Thousands of job losses have been announced in recent weeks as trusts battle financial difficulties.
"Every day brings further news of more job cuts which will undoubtedly affect frontline patient care," Mr Webb said.
"Staff morale and public confidence in the NHS will continue to crumble until ministers take action to reverse this trend."
The Lib Dem health spokesman claimed taxpayers' money was being wasted on health reforms and paying over-the-odds for private sector treatment to hit waiting list targets.
And he argued that trusts were being forced to make short-term cuts to tackle problems that have built up over decades.
Mr Webb said: "What is needed is long-term planning in the NHS, not a series of short-term initiatives and sudden policy shifts which make sensible planning impossible."
Professor Allyson Pollock, a professor of public health policy at the University of Edinburgh and a supporter of pressure group Keep our NHS public, criticised the funding of hospitals.
She told the BBC that many of the problems were caused by money "leaking out of the whole of the NHS into very expensive for-profit contracts in the private sector".
A Department of Health spokesperson said: "These are crude calculations. It is simply not correct to say that thousands of jobs will be lost within weeks, as some reports would have it.

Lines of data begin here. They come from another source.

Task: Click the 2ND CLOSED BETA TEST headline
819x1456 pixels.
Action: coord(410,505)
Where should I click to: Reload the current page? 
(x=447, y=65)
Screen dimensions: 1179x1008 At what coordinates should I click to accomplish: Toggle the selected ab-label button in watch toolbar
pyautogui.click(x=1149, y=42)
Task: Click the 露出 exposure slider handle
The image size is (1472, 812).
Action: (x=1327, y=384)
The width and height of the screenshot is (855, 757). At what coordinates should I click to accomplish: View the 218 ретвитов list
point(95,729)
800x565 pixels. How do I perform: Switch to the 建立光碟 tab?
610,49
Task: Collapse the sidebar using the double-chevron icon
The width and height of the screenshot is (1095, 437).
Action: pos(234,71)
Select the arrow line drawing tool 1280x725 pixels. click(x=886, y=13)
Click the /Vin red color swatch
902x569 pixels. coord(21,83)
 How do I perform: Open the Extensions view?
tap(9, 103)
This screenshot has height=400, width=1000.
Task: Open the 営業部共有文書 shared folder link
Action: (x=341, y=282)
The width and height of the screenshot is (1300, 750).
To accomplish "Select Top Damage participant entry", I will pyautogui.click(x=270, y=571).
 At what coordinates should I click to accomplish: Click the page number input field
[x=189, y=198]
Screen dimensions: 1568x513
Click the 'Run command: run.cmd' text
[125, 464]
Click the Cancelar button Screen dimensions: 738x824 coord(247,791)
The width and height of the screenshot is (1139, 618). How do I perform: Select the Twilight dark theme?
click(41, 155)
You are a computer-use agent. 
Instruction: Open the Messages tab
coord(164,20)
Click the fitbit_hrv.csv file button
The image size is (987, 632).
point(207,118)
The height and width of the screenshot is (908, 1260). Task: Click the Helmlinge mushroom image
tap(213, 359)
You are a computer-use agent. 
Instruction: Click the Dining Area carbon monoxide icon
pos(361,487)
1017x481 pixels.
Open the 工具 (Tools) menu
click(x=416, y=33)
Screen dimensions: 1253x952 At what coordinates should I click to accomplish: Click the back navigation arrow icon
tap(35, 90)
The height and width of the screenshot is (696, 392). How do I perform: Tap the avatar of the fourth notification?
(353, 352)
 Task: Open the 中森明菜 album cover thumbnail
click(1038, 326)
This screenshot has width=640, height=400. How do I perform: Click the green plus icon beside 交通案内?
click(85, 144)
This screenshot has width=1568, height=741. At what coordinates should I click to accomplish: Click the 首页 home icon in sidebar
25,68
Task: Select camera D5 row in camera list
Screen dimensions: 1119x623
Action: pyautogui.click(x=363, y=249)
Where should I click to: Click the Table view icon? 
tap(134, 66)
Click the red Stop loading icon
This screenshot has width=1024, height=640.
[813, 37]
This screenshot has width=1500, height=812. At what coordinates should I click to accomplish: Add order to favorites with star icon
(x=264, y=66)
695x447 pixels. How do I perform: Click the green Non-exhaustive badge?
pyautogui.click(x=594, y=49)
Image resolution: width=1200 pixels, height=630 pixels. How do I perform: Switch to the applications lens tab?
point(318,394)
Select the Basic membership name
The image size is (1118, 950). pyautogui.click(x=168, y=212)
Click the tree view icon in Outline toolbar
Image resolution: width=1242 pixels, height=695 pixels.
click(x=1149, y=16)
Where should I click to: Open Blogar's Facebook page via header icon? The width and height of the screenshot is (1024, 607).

"Most trusts in the news say that they expect most reductions to be achieved through 'natural wastage' - not replacing temporary or agency staff, freezing non-essential vacant posts and redeploying staff into other roles.
"In most cases trusts are planning to make reductions over a period of years."
Dr Gill Morgan, chief executive of the NHS Confederation, said it was not possible to project in the way that the Lib Dems had done.
She said: "Some hospitals have had to make very difficult decisions in recent weeks and unfortunately some job losses have been necessary.
"It is possible that there will be more job losses announced in the NHS, but the actual figures cannot be calculated in such a simplistic way as there are many reasons for the cuts.
"It is spurious to take data from a few trusts and extrapolate national figures."